PROBLEM TO WORK ON:
Duplicate the lines from the one containing "The image size is (610, 343)." up to and including the one containing "This screenshot has height=962, width=1709.".
══ THE DATA
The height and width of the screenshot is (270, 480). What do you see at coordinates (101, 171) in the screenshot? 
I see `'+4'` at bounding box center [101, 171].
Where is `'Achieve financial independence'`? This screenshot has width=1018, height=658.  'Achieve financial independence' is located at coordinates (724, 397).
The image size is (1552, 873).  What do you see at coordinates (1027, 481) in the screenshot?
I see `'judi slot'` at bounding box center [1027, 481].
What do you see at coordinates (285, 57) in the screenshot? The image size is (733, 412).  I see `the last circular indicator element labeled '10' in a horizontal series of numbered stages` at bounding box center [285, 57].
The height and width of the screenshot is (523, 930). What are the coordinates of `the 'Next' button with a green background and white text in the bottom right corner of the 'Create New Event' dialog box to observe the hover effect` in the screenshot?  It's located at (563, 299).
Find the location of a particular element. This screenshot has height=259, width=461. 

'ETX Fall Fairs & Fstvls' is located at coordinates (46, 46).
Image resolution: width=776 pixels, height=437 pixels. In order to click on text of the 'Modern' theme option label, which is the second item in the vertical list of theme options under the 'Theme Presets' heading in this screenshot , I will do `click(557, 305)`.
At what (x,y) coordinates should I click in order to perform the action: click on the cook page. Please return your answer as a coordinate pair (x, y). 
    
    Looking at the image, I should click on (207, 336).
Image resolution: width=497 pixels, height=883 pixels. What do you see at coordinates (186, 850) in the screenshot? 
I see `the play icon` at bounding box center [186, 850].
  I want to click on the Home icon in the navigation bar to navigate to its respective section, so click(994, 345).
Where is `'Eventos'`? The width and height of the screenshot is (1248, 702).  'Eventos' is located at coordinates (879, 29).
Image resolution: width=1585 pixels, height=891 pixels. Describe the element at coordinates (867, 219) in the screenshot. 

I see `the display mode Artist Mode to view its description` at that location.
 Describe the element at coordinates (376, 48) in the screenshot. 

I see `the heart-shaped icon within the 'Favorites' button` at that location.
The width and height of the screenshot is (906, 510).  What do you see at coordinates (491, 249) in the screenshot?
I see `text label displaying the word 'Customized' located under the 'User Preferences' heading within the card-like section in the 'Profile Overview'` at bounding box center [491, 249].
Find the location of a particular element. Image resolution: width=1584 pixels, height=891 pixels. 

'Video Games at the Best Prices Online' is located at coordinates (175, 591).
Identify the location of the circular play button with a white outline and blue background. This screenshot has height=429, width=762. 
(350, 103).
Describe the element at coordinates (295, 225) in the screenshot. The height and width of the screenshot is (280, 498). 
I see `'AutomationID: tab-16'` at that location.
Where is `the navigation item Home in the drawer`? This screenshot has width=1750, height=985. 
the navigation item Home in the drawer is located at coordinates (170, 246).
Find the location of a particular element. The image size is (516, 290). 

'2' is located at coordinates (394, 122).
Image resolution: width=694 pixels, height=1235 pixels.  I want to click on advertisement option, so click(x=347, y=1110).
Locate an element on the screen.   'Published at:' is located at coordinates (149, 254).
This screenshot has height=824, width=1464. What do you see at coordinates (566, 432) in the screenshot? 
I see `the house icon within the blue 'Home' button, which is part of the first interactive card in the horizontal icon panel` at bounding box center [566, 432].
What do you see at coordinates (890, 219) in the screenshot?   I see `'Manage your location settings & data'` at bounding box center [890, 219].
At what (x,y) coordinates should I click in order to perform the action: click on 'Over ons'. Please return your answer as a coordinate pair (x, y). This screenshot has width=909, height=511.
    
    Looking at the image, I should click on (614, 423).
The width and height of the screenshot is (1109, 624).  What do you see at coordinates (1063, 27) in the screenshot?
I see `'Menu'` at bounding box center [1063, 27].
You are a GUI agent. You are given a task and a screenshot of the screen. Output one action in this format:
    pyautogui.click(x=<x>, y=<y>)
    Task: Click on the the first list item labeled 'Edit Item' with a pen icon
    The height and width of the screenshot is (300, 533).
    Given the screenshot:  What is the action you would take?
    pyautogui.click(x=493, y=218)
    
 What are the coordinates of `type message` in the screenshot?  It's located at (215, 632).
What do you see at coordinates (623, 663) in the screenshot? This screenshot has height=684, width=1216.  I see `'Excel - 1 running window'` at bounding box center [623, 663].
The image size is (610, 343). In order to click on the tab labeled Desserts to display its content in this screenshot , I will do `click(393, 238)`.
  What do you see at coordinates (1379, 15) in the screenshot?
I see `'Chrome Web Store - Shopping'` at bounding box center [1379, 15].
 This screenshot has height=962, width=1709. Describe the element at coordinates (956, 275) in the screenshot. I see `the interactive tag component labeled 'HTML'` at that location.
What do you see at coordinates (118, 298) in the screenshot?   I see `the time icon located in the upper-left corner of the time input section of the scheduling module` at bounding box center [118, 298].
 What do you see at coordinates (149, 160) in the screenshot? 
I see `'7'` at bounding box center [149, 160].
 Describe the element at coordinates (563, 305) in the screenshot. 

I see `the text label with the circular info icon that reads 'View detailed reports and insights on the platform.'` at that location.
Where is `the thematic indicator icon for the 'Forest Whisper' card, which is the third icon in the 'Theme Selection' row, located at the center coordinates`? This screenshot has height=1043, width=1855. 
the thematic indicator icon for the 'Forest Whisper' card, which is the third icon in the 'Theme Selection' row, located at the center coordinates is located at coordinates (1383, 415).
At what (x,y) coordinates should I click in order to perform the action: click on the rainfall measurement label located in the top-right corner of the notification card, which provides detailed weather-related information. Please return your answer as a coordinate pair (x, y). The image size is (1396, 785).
════
OUTPUT OF THE EXERCISE:
The image size is (610, 343). In order to click on the tab labeled Desserts to display its content in this screenshot , I will do `click(393, 238)`.
  What do you see at coordinates (1379, 15) in the screenshot?
I see `'Chrome Web Store - Shopping'` at bounding box center [1379, 15].
 This screenshot has height=962, width=1709. Describe the element at coordinates (956, 275) in the screenshot. I see `the interactive tag component labeled 'HTML'` at that location.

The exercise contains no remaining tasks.